Gli artisti nel manicomio
La parte finale dello spettacolo racconta la storia della nascita di Marco Cavallo, una opera di legno e cartapesta, costruita in modo collettivo dentro il manicomio di Trieste, su un progetto di un gruppo di artisti, tra i quali Vittorio Basaglia, cugino di Franco, e Giuliano Scabia. Si tratta di un’opera alta 4 metri, di colore azzurro in quanto rappresentativo della gioia di vivere, che doveva contenere i desideri, le istanze e i sogni dei ricoverati. Chiamato Marco perché era il nome del cavallo che quotidianamente trascinava il carretto della biancheria da lavare, al quale i pazienti si erano affezionati. Marco Cavallo uscì per la prima volta dall’ospedale psichiatrico San Giovanni il 25 febbraio 1973 scendendo per le strade di Trieste, con i matti, gli operatori e i cittadini, diventando il simbolo della liberazione dal manicomio.
Marco Cavallo
Da allora Marco Cavallo ha girato per l’Italia e sono nati anche altri cavalli che hanno voluto rinnovare il suo messaggio, dal “Marco Cavallo del XXI secolo” nel Comune di Firenze realizzato in plastica riciclata, a “Marco Cavallo DeSanba” di cartapesta colorata, simbolo del Festival della Salute Mentale RO.MENS per l’inclusione sociale contro il pregiudizio.

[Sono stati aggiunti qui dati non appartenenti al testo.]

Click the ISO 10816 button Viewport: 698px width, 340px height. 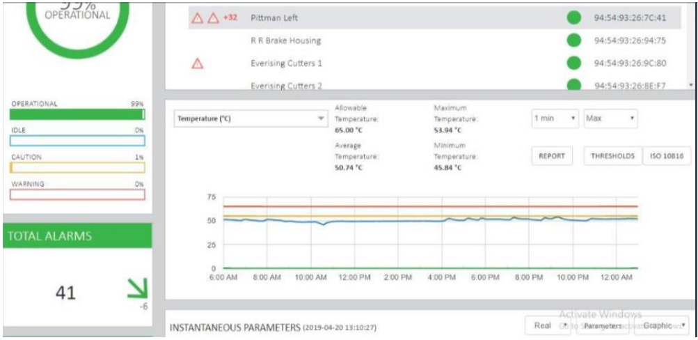pyautogui.click(x=666, y=156)
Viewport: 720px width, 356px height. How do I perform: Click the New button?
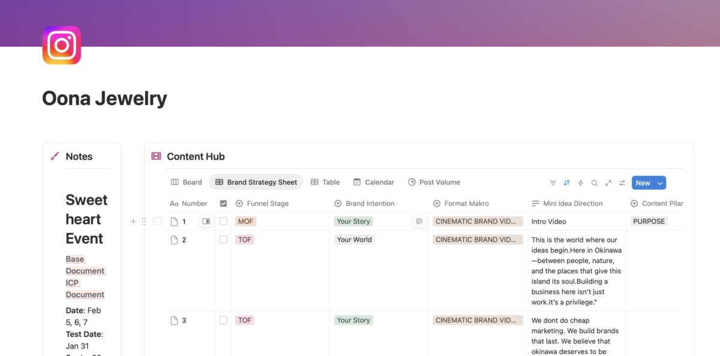click(x=643, y=183)
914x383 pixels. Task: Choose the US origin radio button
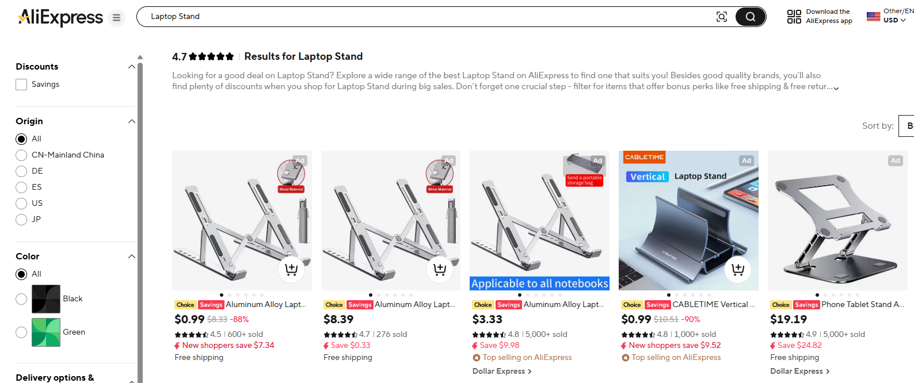coord(21,203)
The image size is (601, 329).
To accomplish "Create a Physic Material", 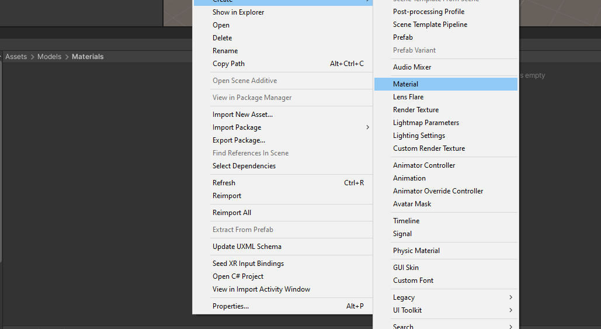I will click(416, 251).
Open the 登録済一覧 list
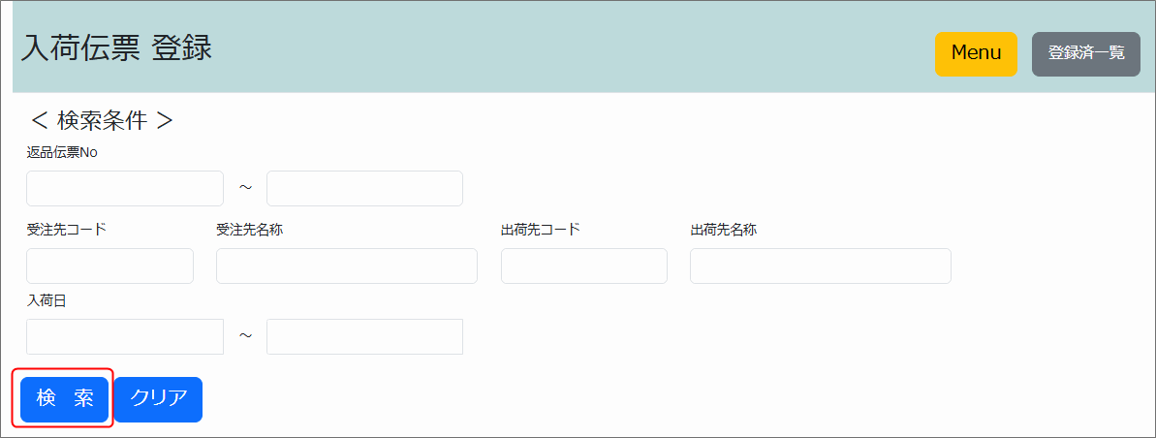The width and height of the screenshot is (1156, 438). (x=1086, y=53)
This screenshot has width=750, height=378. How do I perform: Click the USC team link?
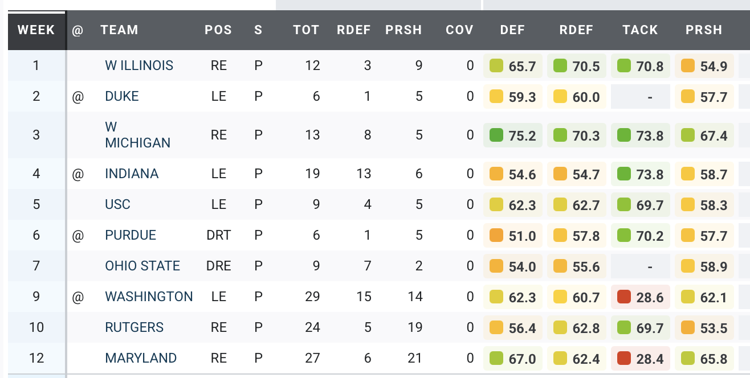[x=117, y=204]
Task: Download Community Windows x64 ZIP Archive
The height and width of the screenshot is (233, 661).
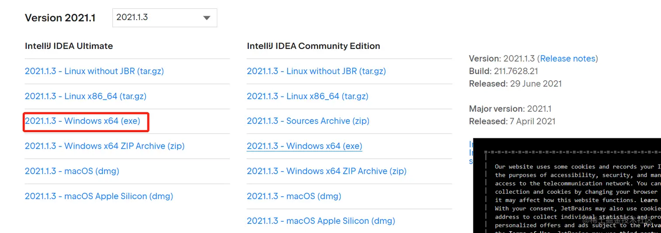Action: (327, 171)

Infatti, oggi, 13 maggio 2025, sono passati 47 anni dalla legge 180 e nuovi avvenimenti sono entrati nel mondo della salute mentale – migrazioni, dipendenze, disturbi del comportamento alimentare, disagio giovanile e società digitale – ma il pensiero di Basaglia, con al centro la persona con la sua dignità e i suoi diritti, rimane sempre una bussola da seguire.